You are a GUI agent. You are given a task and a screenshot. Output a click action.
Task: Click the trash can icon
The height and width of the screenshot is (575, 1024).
----------
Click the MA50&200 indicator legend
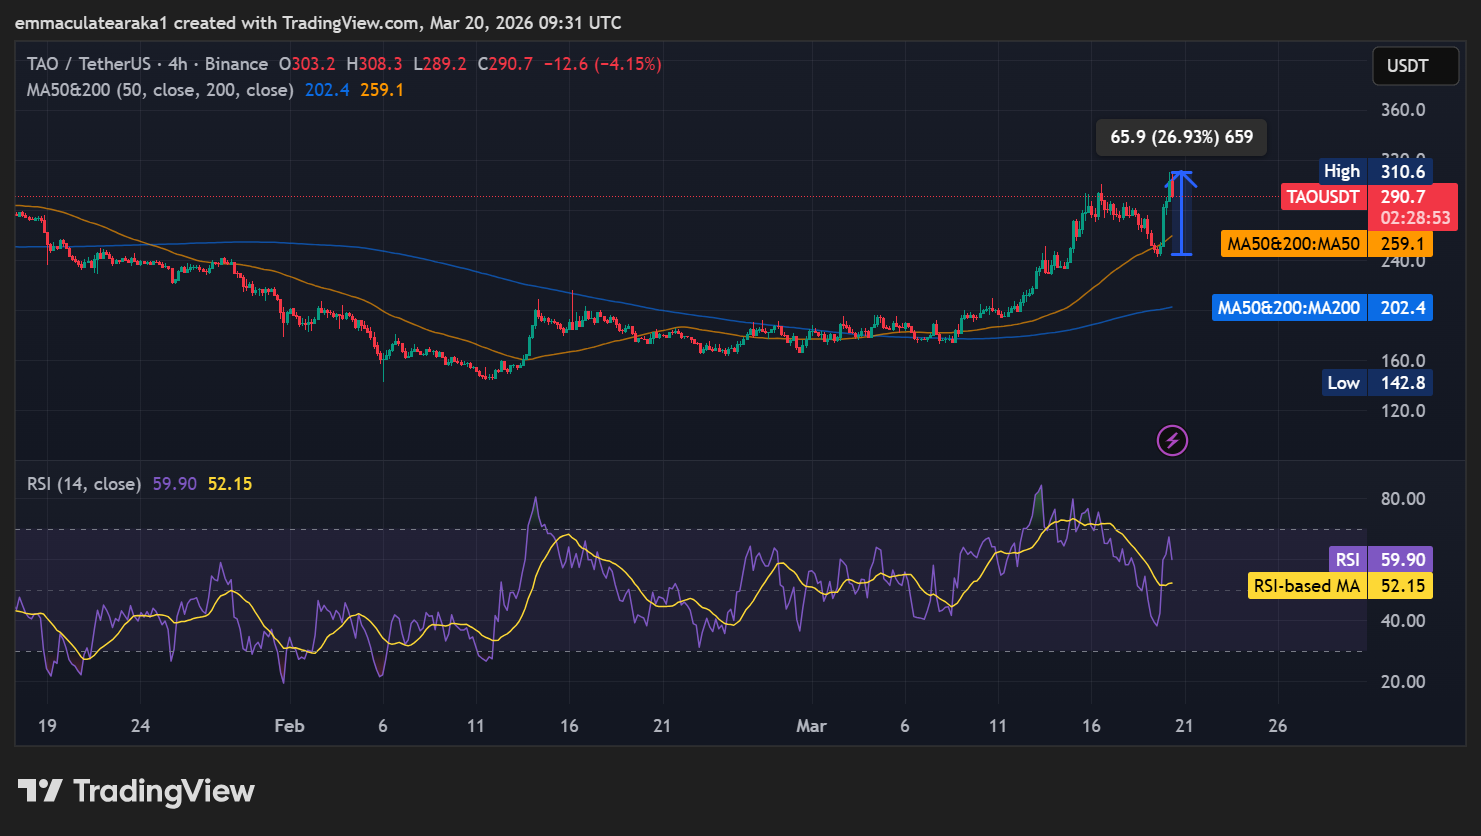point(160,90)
----------
**What to do:**
Copy out the material word for word, starting with the line with "You are a GUI" and going on through the line with "The height and".

**The solution:**
You are a GUI agent. You are given a task and a screenshot. Output a click action.
Task: Click the trash can icon
The height and width of the screenshot is (575, 1024).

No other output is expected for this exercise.